EXCERPTED RECORDS:
-------------------------

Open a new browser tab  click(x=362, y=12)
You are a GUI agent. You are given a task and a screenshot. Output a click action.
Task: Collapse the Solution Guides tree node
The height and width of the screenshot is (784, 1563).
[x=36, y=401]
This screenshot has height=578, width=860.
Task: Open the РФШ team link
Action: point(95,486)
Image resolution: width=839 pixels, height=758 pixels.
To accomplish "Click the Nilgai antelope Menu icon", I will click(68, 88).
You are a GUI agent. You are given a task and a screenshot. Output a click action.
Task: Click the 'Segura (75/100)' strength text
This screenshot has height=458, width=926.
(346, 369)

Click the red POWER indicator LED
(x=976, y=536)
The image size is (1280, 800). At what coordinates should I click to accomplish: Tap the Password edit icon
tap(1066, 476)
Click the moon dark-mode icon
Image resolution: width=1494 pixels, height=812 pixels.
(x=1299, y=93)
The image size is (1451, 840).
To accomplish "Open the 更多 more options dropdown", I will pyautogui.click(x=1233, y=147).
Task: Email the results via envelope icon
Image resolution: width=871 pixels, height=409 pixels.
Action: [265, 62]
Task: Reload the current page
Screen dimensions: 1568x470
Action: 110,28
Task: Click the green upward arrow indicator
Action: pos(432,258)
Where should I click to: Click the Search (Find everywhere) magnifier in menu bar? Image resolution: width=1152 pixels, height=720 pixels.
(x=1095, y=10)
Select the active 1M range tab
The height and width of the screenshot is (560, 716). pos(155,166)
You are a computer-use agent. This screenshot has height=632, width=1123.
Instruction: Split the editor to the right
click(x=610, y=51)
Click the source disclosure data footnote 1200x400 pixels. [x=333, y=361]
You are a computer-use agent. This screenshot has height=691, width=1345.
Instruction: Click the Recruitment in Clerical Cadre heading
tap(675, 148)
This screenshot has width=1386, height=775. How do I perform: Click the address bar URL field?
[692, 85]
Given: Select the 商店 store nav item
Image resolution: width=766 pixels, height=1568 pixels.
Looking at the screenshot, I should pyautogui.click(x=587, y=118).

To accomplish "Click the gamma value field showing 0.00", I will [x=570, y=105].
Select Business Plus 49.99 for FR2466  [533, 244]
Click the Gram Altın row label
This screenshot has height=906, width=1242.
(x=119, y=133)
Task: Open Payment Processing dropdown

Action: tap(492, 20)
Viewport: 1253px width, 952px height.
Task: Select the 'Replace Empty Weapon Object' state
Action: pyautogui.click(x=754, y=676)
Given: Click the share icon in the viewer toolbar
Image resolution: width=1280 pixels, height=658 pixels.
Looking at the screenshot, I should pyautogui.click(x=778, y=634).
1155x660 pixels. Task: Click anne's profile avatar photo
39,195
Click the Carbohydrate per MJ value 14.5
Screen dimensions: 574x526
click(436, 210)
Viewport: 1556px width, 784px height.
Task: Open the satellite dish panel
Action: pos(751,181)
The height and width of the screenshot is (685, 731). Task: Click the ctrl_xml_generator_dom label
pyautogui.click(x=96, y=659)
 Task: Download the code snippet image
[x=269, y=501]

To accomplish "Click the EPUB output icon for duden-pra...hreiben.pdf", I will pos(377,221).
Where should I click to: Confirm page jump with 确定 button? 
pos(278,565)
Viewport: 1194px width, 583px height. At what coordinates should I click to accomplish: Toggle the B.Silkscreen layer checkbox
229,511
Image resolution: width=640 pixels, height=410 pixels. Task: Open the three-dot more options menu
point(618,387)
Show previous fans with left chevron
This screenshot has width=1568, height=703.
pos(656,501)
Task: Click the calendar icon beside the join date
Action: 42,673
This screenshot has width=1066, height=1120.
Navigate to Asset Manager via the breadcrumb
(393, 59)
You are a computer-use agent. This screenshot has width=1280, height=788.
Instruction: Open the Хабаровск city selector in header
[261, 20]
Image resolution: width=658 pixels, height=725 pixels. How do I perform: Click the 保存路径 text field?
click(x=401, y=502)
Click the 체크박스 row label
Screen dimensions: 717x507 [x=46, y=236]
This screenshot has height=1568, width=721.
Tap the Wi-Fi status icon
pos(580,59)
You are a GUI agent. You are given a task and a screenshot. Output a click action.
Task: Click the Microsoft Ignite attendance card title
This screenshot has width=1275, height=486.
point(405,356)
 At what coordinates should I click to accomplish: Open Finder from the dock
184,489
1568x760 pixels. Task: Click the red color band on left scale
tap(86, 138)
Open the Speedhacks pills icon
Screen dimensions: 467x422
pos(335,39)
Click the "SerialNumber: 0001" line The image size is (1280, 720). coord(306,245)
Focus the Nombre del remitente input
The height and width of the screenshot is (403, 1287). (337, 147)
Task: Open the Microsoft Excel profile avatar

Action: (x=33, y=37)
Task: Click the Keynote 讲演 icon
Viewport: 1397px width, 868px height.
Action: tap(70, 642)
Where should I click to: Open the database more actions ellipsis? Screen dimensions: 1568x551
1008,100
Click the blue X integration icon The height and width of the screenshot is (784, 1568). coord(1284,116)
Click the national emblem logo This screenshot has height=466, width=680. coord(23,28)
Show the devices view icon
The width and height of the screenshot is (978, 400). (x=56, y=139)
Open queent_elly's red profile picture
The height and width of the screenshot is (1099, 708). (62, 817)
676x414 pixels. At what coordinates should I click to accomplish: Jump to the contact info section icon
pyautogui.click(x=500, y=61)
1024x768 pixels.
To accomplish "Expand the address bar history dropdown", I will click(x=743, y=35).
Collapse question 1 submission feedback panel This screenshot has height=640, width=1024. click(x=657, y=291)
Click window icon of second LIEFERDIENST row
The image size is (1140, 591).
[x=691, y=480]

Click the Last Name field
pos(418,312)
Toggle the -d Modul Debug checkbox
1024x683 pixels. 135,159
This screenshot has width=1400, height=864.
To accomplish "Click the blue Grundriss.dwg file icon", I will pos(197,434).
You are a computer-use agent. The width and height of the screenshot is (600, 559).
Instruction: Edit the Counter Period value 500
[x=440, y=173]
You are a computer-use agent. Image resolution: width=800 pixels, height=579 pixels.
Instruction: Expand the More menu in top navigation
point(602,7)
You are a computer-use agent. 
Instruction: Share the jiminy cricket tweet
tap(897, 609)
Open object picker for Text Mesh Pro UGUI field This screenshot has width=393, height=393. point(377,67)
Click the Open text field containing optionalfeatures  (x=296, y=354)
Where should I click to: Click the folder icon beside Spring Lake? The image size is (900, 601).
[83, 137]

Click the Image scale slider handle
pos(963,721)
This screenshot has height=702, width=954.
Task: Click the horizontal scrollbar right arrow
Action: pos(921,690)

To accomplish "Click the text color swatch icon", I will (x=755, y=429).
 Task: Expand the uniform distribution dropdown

-------------------------

WHAT YOU HAVE TO DO:
Whenever the word "will" occurs in a line of the records, that line counts toward the total; state the total only.

EXERCISE SOLUTION:
7